Frankly, everyone involved with the A-Team should be nuked from orbit just so we can be sure that we got them all and GI Joe is just so fucking sad it makes Transformers look like an act of creative genius. At least, with CGI, you can make an argument that a film would create something new on screen we hadn't seen before. Has there ever, in the history of Hollywood, been a shortage of stupid war movies? Meanwhile, I'm tired of adaptations that "simplify" (meaning to excise or rewrite for the perpetually bewildered everything that made the story interesting in the first place) the source material for the movies as if film audiences were, by virtue of watching rather than reading, stupid or it is impossible to convey complex ideas cinematically. To which I respond a) fuck you and b) go see Atonement, Ken Branagh's Hamlet, or Jackson's The Lord of the Rings and buy a fucking clue. But skip The Golden Compass for God's sake.*
As for The Dark Knight, it would be easier if I didn't think the batcycle do-hickey looked silly. It just looks... dumb. Batman should be cool and cool is hard to pull off IRL environs, what with the ears and the cape. The ears and the cape and the Big Wheels-esque bike remind me of a five year old on Hallowe'en. It's not a very cool mental image.
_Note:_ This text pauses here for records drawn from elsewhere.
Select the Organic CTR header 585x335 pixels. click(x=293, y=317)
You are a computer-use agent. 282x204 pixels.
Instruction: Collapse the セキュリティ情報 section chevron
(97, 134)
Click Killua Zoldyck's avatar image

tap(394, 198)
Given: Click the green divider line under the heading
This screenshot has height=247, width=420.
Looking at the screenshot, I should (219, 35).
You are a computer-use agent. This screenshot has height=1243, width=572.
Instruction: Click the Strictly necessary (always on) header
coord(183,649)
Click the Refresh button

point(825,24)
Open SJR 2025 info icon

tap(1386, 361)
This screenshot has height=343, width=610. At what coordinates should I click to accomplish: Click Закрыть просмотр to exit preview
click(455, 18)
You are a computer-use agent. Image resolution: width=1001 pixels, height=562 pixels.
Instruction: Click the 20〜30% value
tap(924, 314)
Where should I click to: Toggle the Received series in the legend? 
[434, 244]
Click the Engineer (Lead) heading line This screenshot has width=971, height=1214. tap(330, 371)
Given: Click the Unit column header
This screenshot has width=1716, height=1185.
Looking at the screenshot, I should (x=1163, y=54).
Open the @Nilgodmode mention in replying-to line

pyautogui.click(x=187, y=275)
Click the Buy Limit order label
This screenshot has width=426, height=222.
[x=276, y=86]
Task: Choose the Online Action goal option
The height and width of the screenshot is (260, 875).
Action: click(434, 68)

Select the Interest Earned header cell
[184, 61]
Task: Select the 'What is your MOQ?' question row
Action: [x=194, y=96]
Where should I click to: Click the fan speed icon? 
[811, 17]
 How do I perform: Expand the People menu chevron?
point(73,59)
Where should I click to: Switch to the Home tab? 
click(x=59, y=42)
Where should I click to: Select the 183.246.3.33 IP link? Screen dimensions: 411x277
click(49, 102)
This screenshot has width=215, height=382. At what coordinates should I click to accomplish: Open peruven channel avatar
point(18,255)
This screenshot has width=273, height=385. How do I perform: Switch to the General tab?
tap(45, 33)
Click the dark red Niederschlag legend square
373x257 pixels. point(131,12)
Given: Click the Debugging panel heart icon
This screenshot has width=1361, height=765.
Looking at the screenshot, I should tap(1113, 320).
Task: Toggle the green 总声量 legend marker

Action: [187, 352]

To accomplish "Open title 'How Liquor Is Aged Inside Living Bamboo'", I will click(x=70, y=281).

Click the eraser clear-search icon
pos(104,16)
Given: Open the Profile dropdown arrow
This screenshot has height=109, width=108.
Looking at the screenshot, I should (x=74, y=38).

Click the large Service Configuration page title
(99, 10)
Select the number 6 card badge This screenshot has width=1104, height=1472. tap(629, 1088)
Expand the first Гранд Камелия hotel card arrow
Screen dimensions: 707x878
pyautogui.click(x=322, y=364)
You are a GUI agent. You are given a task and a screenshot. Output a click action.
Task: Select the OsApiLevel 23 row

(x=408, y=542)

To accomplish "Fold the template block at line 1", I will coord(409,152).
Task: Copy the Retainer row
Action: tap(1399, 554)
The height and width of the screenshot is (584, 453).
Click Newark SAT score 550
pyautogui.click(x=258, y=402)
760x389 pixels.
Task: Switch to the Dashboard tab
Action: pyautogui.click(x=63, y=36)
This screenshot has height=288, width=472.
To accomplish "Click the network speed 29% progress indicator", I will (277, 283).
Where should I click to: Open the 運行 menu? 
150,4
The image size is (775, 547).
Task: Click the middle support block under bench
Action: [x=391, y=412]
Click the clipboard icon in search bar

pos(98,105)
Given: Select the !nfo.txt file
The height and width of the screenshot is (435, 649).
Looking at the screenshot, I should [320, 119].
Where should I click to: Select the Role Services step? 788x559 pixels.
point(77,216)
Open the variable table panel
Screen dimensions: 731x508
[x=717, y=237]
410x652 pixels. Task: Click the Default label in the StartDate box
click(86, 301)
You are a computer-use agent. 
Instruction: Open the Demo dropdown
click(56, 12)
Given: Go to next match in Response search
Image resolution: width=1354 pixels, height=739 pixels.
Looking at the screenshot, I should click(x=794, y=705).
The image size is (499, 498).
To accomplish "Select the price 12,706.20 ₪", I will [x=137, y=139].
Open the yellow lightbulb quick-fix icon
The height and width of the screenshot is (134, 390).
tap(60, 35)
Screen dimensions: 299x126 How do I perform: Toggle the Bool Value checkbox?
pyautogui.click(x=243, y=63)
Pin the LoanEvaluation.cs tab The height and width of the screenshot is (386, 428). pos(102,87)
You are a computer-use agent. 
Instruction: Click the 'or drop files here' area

Things I do care about: the first stills from the upcoming Hellboy movie (also an adaptation but at least a fresher one - and Guillermo del Toro has a thing or two to teach about complexity and film (Pan's Labyrinth)) are out and they look cool.
There are also some character shots from Greg Rucka's graphic novel Whiteout on Newsarama. I'm not so sure about this one. While I would love to see a film version of Rucka's Queen & Country series, I hear they've messed with the plot and, to be honest, Kate Beckinsale looks too refined and too English to play Carrie Stetko, a scruffy US deputy marshall who is banished to Antarctica for failing to play well with others.
And, for shits and giggles, the best unfinished Batman story ever from the guys at PVP.
Finally, I am:


Which Chow Yun Fat Are
You?

You
are Ko Chun, the Rain-Man like master of cards from God of
Gamblers. No one, including you, quite understands your gifts -
however, they have never let you down. Your boundless confidence in
your own abilities is exceeded only by your child-like pleasure for
the simple things - like chocolate. Your friends often end up having
to take care of you, rather than the other way around.
Take this
quiz!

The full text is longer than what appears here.